*Source passage*
○ ○ ○ ○ ○
What Looked Like Brain Cancer Turned Out to Be Tapeworm Larvae in a Man’s Brain


A 60-year-old man walked into a hospital in Spain with a headache that would not go away and a vague sense, noticed by those around him, that something about his behavior had changed. The scans that followed painted a grim picture, his brain scattered with multiple abnormal spots that bore all the hallmarks of cancer spreading from somewhere else in his body. To the doctors examining the images, the most likely explanation was advanced, late-stage malignancy, the kind of diagnosis that reorders a life in an instant.

Yet the obvious answer, the one the scans seemed to shout, turned out to be wrong. As his physicians dug deeper, searching his body for the tumor they were certain must be lurking somewhere, they found nothing at all, and the case took a turn that few of them could have anticipated. What was actually growing inside this man’s brain was not cancer but something else entirely, a discovery that would spare him from invasive procedures and reveal a medical rarity that almost never appears in this part of the world.

The Alarming First Diagnosis

The man, a lifelong resident of Castellón in eastern Spain, had come to the hospital in 2025 after roughly two weeks of progressive headaches accompanied by subtle behavioral changes. He had no history of international travel and no condition that would have weakened his immune system, and a neurological examination turned up only mild slowing, with no dramatic deficits to point the way toward a diagnosis. On the surface, there was little to suggest what was coming.
○ ○ ○ ○ ○
*Dataset records*
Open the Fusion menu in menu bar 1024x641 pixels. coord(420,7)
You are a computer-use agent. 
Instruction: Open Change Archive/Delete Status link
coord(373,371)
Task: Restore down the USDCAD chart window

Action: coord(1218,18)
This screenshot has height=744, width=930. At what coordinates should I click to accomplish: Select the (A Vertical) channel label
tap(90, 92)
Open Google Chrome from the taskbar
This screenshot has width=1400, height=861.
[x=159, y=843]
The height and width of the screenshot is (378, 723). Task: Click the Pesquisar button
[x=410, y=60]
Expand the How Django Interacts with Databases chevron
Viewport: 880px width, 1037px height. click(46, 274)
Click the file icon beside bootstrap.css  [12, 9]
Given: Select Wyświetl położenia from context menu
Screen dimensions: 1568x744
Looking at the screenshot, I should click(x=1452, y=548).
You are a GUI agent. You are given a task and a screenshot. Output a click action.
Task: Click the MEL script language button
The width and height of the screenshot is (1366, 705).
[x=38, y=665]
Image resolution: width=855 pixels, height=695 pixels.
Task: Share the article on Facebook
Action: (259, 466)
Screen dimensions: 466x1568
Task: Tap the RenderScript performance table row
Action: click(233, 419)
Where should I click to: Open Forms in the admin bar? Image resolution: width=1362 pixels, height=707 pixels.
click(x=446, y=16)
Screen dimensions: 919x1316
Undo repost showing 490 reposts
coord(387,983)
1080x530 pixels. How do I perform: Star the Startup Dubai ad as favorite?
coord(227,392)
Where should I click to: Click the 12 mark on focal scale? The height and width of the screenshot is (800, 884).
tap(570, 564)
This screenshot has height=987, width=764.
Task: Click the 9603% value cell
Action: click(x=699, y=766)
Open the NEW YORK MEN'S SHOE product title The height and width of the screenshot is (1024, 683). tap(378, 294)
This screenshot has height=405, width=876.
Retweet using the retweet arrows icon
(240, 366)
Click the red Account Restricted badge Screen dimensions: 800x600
○ ○ ○ ○ ○
*Activity 1*
Using the tapeworm article above, decide whether each statement agrees with it. Answer yes or no for each, and quote the deciding words. (a) The man was a lifelong resident of Castellón in eastern Spain. (b) The man had traveled internationally before his symptoms began. (c) The neurological examination found dramatic deficits.
*Activity 2*
According to the tapeworm article, how long had the man's headaches been building before he came to the hospital?

*Expected output 1*
(a) Yes: "a lifelong resident of Castellón in eastern Spain"
(b) No: "He had no history of international travel"
(c) No: "a neurological examination turned up only mild slowing, with no dramatic deficits"

*Expected output 2*
Roughly two weeks.